BY now, Nigerians have mastered a disturbing routine.
We wake up each morning and instinctively reach for our phones, only to be confronted by another grim update: fresh kidnappings somewhere in the country, another village under attack, reports of fallen soldiers, missing loved ones, official condolences and the same familiar promises that things will soon improve.
Then breakfast follows.
Life goes on.
Perhaps that is our greatest national tragedy. We have not only normalised insecurity; we have also normalised the conversations around it. Death has become just another headline. Grief has become something to scroll past, and justice, once considered sacred, has somehow become negotiable.

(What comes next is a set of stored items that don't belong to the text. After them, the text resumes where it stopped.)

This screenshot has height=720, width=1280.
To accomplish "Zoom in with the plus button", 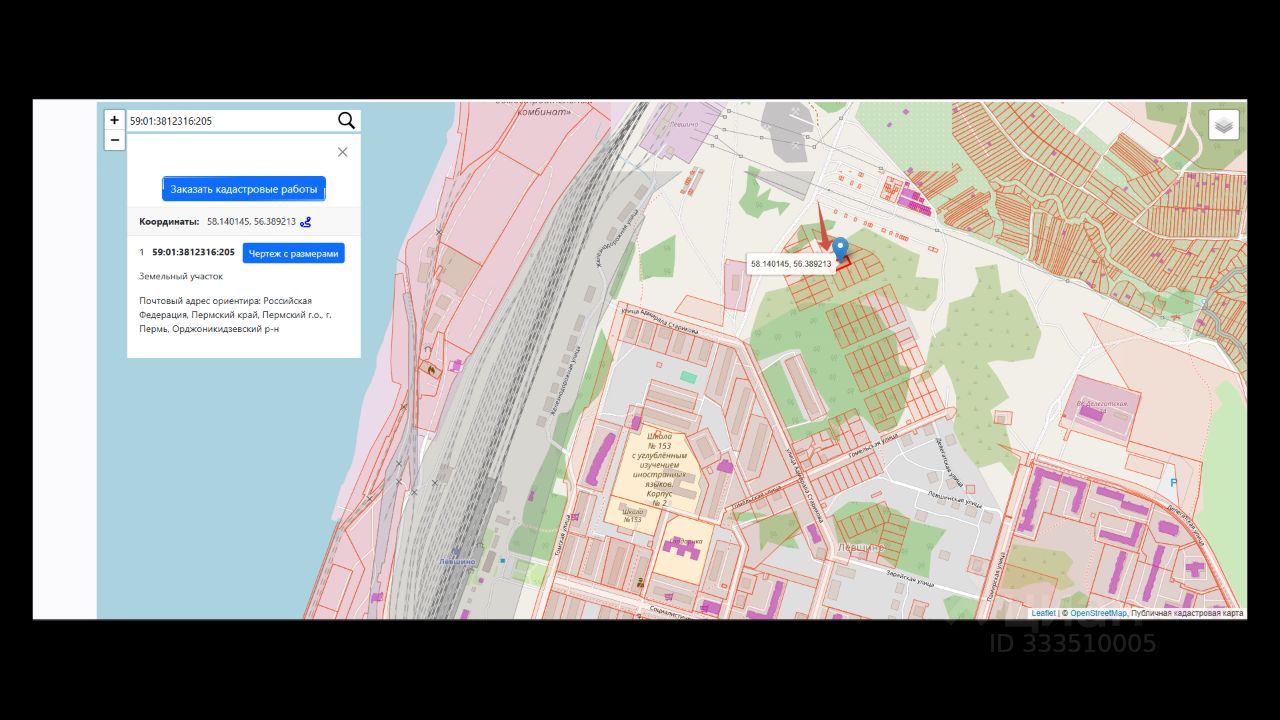I will (x=115, y=120).
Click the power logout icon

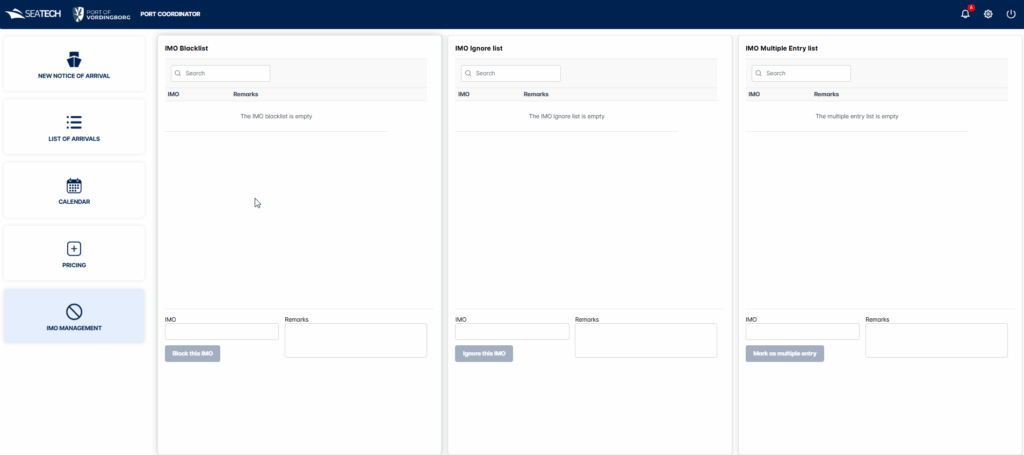[1011, 14]
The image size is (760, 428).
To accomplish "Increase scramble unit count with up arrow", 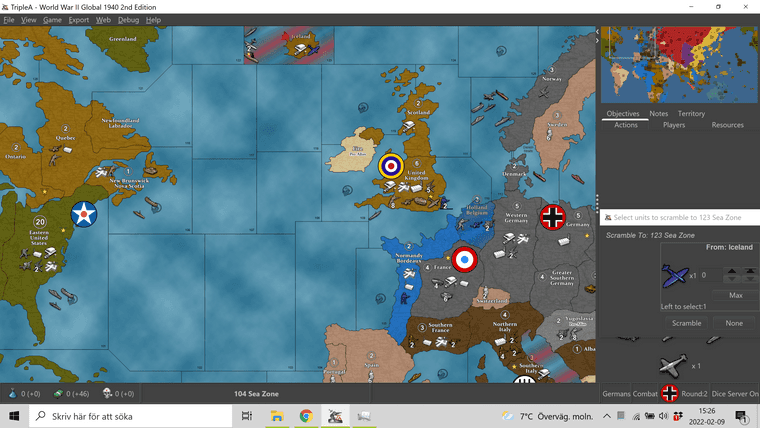I will pos(732,270).
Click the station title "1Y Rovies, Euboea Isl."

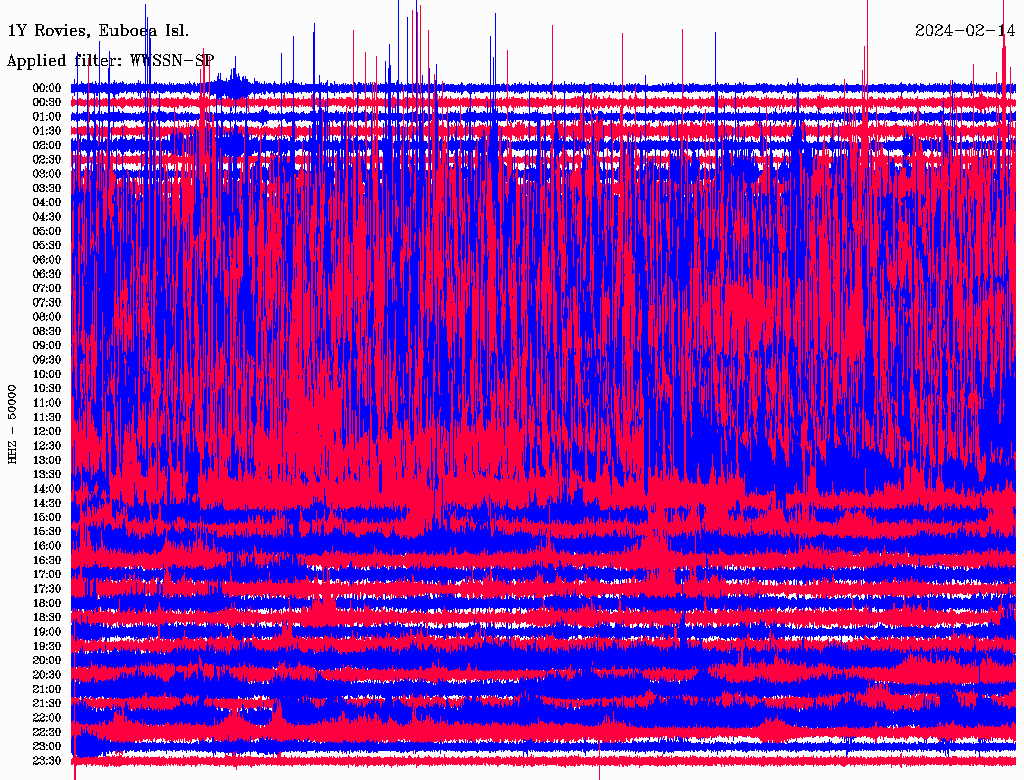98,30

The horror no longer shocks us the way it once did. The outrage is shorter. The mourning is quieter. In many ways, Nigerians have been conditioned to absorb pain and continue with daily life because stopping to process every tragedy would mean confronting the enormity of the crisis engulfing the country.
Recently, during proceedings in the House of Representatives, Yusuf Gagdi argued against extending mercy to so-called “repentant bandits.” Before many Nigerians could even digest the substance of what he was saying, voices emerged from within the chamber, urging him to keep quiet and sit down.
“Sit down.”
That was the interruption.
Not the thousands of graves scattered across the country from Zamfara to Plateau, from Borno to Benue. Not the farmers who can no longer access their farmlands because armed groups have turned fertile communities into battlefields. Not the children who now grow up with the word “kidnap” in their vocabulary long before they can properly spell “democracy.”
It was not the countless communities emptied by fear, nor the displaced families struggling to rebuild lives shattered by violence.
No.
The problem, apparently, was that someone was speaking too loudly about justice.
Perhaps I have misunderstood what representation means.
I had always thought lawmakers were elected to echo the cries of the people. I believed they were chosen to carry the fears, frustrations and hopes of ordinary Nigerians into the chambers of power. I assumed the National Assembly belonged to the citizens, especially those whose voices have been permanently silenced by bullets, abductions and violence.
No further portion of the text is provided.